Features, News, Women Directors

Guest Post: How to Hire a Woman Director

At the Oscars on Sunday night,
Best Supporting Actress Patricia Arquette used her moment in the spotlight to speak out on the issue of
gender inequity. “It’s our time to have wage equality once and for all and
equal rights for women in the United States of America!” she said. Though she was not speaking directly
about wage equality and equal
rights for women directors of film and television, Ms. Arquette’s points
are as applicable to the entertainment industry itself as they are to broader
American labor issues.

Much has been written
about the gender gap regarding women helmers in Hollywood, but little has been
offered in the way of solutions. Part of the problem is that the system is indeed rigged
against women filmmakers, since default hiring practices rely on looking at
qualifications from a very specific and antiquated point of view: “Who is her
agent?” and “What was her last job?” Women are predisposed to fail by these
criteria — they are often unrepresented and lack the resume employers are
seeking. These traditional questions, which aim to establish proof of talent,
in truth do little more than validate the fact that others have already vetted
that director.

If fresh voices and talents
are ever to fill the employment pipeline in equal numbers, the questions asked
by employers must change. Executives must develop their own evaluative criteria and instincts instead of following the pack.

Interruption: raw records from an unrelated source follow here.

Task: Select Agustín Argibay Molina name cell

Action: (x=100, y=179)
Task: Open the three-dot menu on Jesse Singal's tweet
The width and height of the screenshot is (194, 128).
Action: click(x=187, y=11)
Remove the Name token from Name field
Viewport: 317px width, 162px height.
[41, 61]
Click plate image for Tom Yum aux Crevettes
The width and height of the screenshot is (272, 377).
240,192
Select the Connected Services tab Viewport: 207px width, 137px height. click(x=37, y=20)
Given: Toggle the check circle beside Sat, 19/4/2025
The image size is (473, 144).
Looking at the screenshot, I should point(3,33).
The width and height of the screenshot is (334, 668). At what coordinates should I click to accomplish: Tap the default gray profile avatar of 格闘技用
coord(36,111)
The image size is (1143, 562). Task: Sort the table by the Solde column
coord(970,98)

Over the years,
development executives have become sophisticated in the language of the writer. It’s time for studios and networks to trust their executives to evaluate potential
directors with more than a pre-ordained stamp of approval.

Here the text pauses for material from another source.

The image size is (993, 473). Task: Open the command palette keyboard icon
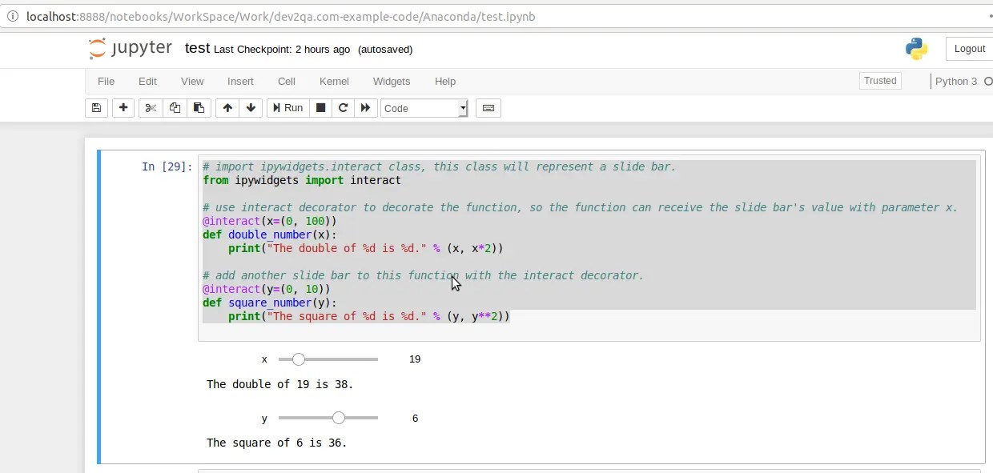click(x=488, y=107)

Some substantiating facts:

1) Very few female film and
TV directors have representation.
Most
women directors, even the 1,200 DGA members with myriad professional credits,
simply do not have a proxy to advocate for them.

2) Defining prior
experience through a traditional lens shuts women out.
Women filmmakers will
take any job they can get in order to learn and grow: public-service
announcements, music videos, webisodes. These jobs may not have hot stars or
big box-office results, but it’s a credit to their passion that they’ll take on any kind of work they can in order to exercise their skills. The
experience of accomplished assistant directors and script supervisors who have
supported decades of other directors’ work also warrants attention. These women
know the job, but have never been given an opportunity. Their experience on the
set should count.

We are accustomed to
thinking of a good director as an “auteur,” a filmmaker with a strong, distinctive style and practice. This is also often the core factor in hiring a
director. Yet an essential ingredient
in developing any artist’s unique voice is practice, and practice requires
opportunity. But opportunities are scarce for women. In fact, women directed only
4% of our industry’s studio films in 2014. Without the opportunity for
practice, the “auteur” theory rules out the vast majority of female filmmakers.

If the status quo is ever
to change, the entertainment industry must desire
change. Complacency has left our statistics at embarrassing levels, lower than
most other American industries. Isn’t Hollywood supposed to be a liberal and
progressive environment?

Two specific shifts need to
occur in the hiring evaluation process in order for gender equity to occur. The
first is as simple as engaging in deep conversation with the potential
director. Does she have a vision for the project? Does she bring a unique and
well-formulated approach to the job? Do you leave the meeting with a strong
sense of her ability to lead a set? Was she inspiring? Does she have a strong
sense of the visual world, of performance, of story?

While conversation is
certainly not a foolproof method of evaluation, if more women were simply
brought in for discussion, hiring would improve. The Rooney Rule is a fine
example of this in action. When the NFL mandated that more minority coaches be interviewed, lo and behold, more African-American coaches were
hired! It’s as simple as that.

The second essential change
is reel evaluation. Those with the responsibility to hire must take a serious
look at any reel a director has available and evaluate it for what it is, not for what it might be lacking. It
doesn’t matter if her credits are older — talent doesn’t dry up, only opportunities
do. Perhaps that director spent a few years having children, or writing novels,
or sailing around the world. Does that make her a weaker director? Doesn’t that
make her a stronger director?

It also shouldn’t matter if her reel is comprised
of commercials, corporate videos, or television episodes in another language. Talent
and skill can be evidenced in so many ways. It is the responsibility of the
executives in charge to ask themselves, “Does this director demonstrate a level
of competence and artistry?” If the answer is “yes,” then that director
deserves further investigation.

A common hiring trap for
television directors in consideration for features is the expectation of pilot
credits as proof of being able to lead a vision. Episodic television credits
are often discounted because the perception is that the director was hired to execute an established style and therefore might not be able to create an
original vision from her own imagination.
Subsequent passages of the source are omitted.